I've been wondering why I've seen a lot of posts saying to 1) not go into debt and 2) get debt free ASAP.

Why is that. In an economic collapse, won't it all wash away? I also ask d/t my credit being bad and for the last 5 yrs my wife and I have been using cash based on Dave Ramsey's FPU plan.


----------



## GrinnanBarrett (Aug 31, 2012)

GoshenGirl is correct in that you will meet all sorts of folks on the forums. Some will be helpful and some just like to be on a written form of talk radio. Look for people with your value systems. Gather as much knowledge as you can. Keep PRINTED materials for your library. Stuff on computer does not do well when the power goes off. 

When people tell you to keep on a budget it is to help you from burning out. That is one thing that can kill a new prepper. You will hit the wall at some point. You will be overcome by the task or by people putting you down for getting prepared. Use those close to you here as a support group bit is okay to be a Prepper. Best wishes. GB


----------



## Bobbb (Jan 7, 2012)

ChicoDaMan said:


> I've been wondering why I've seen a lot of posts saying to 1) not go into debt and 2) get debt free ASAP.
> 
> Why is that. In an economic collapse, won't it all wash away? I also ask d/t my credit being bad and for the last 5 yrs my wife and I have been using cash based on Dave Ramsey's FPU plan.

◆ SUPPLIED MATERIAL
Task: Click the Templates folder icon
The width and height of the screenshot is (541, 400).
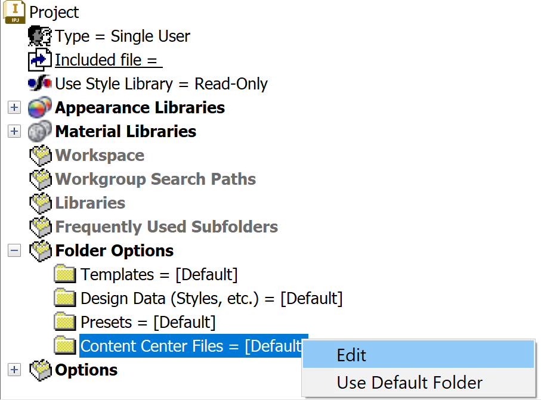Action: tap(65, 275)
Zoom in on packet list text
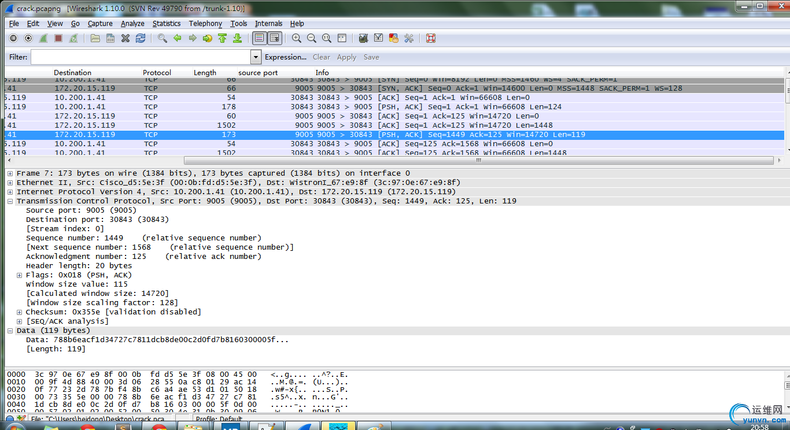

◆ PROBLEM
Copy out the part of the forum thread that begins with the words containing "## GrinnanBarrett (Aug" and ends with "power goes off.". Work only from the forum thread.

◆ THE COMPLETED TASK
## GrinnanBarrett (Aug 31, 2012)

GoshenGirl is correct in that you will meet all sorts of folks on the forums. Some will be helpful and some just like to be on a written form of talk radio. Look for people with your value systems. Gather as much knowledge as you can. Keep PRINTED materials for your library. Stuff on computer does not do well when the power goes off.